By David Shepardson and Tracy Rucinski

WASHINGTON/CHICAGO (Reuters) – U.S. regional carriers asked the U.S. Treasury Department on Monday to prioritize assistance for them when awarding $25 billion in cash grants to help the struggling industry stay afloat, according to a letter seen by Reuters.

The letter was sent by the Regional Airline Association, which represents around 20 firms that operate short-haul routes for mainline carriers American Airlines Group Inc (O:), Delta Air Lines Inc (N:) and United Airlines Holdings Inc (O:).

Their business has tumbled in line with sharp flight reductions by the large carriers as the coronavirus decimates travel demand. The pandemic spurred Congress to pass a relief package worth roughly $50 billion for the sector last week, half in the form of payroll grants.

The association suggested the Treasury Department could give all carriers at least $250 million and divide the remaining funds among qualifying carriers according to their payroll needs.

“This ensures the smallest carriers, with the most vulnerable employees and which serve the most isolated communities, receive adequate assistance,” the association said in the letter addressed to Treasury Secretary Steven Mnuchin and Transportation Secretary Elaine Chao.

American Airlines, the U.S. carrier with the largest workforce, has said it is eligible for up to $6 billion in grants.

The regional carriers also asked that they not be required to “provide warrants, equity, notes or other financial instruments” as compensation for the cash assistance.

U.S. Treasury Department guidelines issued on Monday say carriers seeking grants must identify financial instruments as possible compensation for the cash grants.

Most regional airlines are not publicly traded and cannot take on debt or access capital markets.

If those conditions were applied, they would could not receive the grants and would have to “immediately furlough tens of thousands” of employees in a move that would risk service to vulnerable small communities, the association’s CEO, Faye Malarkey Black, said in the letter.

U.S. regional airlines directly employ 70,000 people, operate 41% of all U.S. departures and served over 160 million passengers last year.

Of the regional carriers, only SkyWest Inc (O:) and Mesa Air Group (O:) are listed.
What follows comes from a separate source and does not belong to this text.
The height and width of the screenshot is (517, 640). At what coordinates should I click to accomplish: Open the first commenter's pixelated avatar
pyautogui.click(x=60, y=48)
Two regional carriers, Trans States and Compass, have already said they plan to shut down due to the pandemic.

American, United and Delta have relied on regional carriers, which have a lower cost structure, to fly many of the domestic routes that take passengers into large hubs for international departures. But the three majors are now only flying a fraction of their normal schedules.

American, for example, is ending its regional flying out of Los Angeles starting April 7. On a peak day in August 2019, it had about 70 daily regional flights out of LAX, an official said.

Under the law approved last week, Chao must determine what reasonable air services carriers receiving grants or loans should be required to maintain.